I tried to track it down via some logic thinking and googling. If I understood right following is my "prolog":

    buf.append("<?xml version=\"1.0\" encoding=\"UTF-8\"?>");
    buf.append("<!DOCTYPE html PUBLIC \"-//W3C//DTD XHTML 1.1 plus MathML 2.0//EN\" \"http://www.w3.org/Math/DTD/mathml2/xhtml-math11-f.dtd\">");
    buf.append("<html xmlns=\"http://www.w3.org/1999/xhtml\"><!--This file was converted to xhtml by OpenOffice.org - see http://xml.openoffice.org/odf2xhtml for more info.--><head profile=\"http://dublincore.org/documents/dcmi-terms/\"><meta http-equiv=\"Content-Type\" content=\"application/xhtml+xml; charset=utf-8\"/><title xml:lang=\"en-US\">- no title specified</title><meta name=\"DCTERMS.title\" content=\"\" xml:lang=\"en-US\"/><meta name=\"DCTERMS.language\" content=\"en-US\" scheme=\"DCTERMS.RFC4646\"/><meta name=\"DCTERMS.source\" content=\"http://xml.openoffice.org/odf2xhtml\"/><meta name=\"DCTERMS.issued\" content=\"2012-11-20T20:59:05.11\" scheme=\"DCTERMS.W3CDTF\"/><meta name=\"DCTERMS.provenance\" content=\"\" xml:lang=\"en-US\"/><meta name=\"DCTERMS.subject\" content=\",\" xml:lang=\"en-US\"/><link rel=\"schema.DC\" href=\"http://purl.org/dc/elements/1.1/\" hreflang=\"en\"/><link rel=\"schema.DCTERMS\" href=\"http://purl.org/dc/terms/\" hreflang=\"en\"/><link rel=\"schema.DCTYPE\" href=\"http://purl.org/dc/dcmitype/\" hreflang=\"en\"/><link rel=\"schema.DCAM\" href=\"http://purl.org/dc/dcam/\" hreflang=\"en\"/><style type=\"text/css\">");

sorry for the huge (and ugly) thing, but well.. next thing i did, was commenting out line per line to see where the wrong thing is.

the error still appears if i comment out the first two lines of this, after the third i get a different error ("Content is not allowed in prolog" or similiar)
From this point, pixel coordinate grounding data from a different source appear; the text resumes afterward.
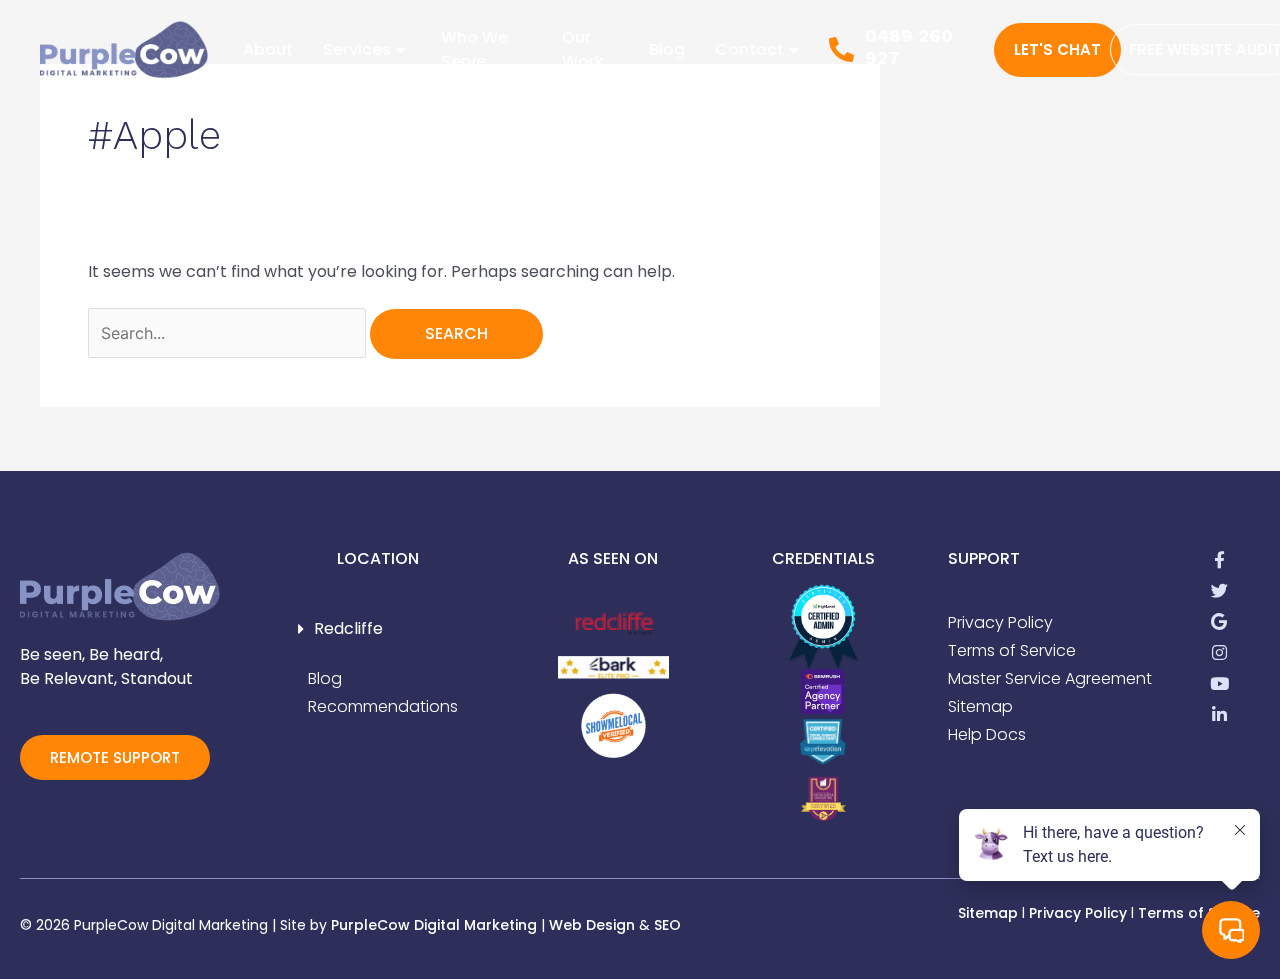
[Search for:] (229, 333)
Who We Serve (474, 49)
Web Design (592, 925)
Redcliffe (348, 628)
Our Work (583, 49)
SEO (667, 925)
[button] (378, 629)
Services (357, 49)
however, here is the third line.. i can't find the error, every help is appreciated 🙂

        buf.append("<html xmlns=\"http://www.w3.org/1999/xhtml\"><!--This file was converted to xhtml by OpenOffice.org - see http://xml.openoffice.org/odf2xhtml for more info.--><head profile=\"http://dublincore.org/documents/dcmi-terms/\"><meta http-equiv=\"Content-Type\" content=\"application/xhtml+xml; charset=utf-8\"/><title xml:lang=\"en-US\">- no title specified</title><meta name=\"DCTERMS.title\" content=\"\" xml:lang=\"en-US\"/><meta name=\"DCTERMS.language\" content=\"en-US\" scheme=\"DCTERMS.RFC4646\"/><meta name=\"DCTERMS.source\" content=\"http://xml.openoffice.org/odf2xhtml\"/><meta name=\"DCTERMS.issued\" content=\"2012-11-20T20:59:05.11\" scheme=\"DCTERMS.W3CDTF\"/><meta name=\"DCTERMS.provenance\" content=\"\" xml:lang=\"en-US\"/><meta name=\"DCTERMS.subject\" content=\",\" xml:lang=\"en-US\"/><link rel=\"schema.DC\" href=\"http://purl.org/dc/elements/1.1/\" hreflang=\"en\"/><link rel=\"schema.DCTERMS\" href=\"http://purl.org/dc/terms/\" hreflang=\"en\"/><link rel=\"schema.DCTYPE\" href=\"http://purl.org/dc/dcmitype/\" hreflang=\"en\"/><link rel=\"schema.DCAM\" href=\"http://purl.org/dc/dcam/\" hreflang=\"en\"/><style type=\"text/css\">");

thanks in advance!

edit1: http://validator.w3.org/check validated it as totally correct!

Solution to answer:

It appears you're being confused by the bad layout of this blog article. If you download the sample code, you'll see that the '<' and '>' characters are not converted to "<" and ">" in the author's actual code and data.

In order to get quotes into hard-coded Java strings, you do of course have to escape them. But you shouldn't need any of this xml escaping.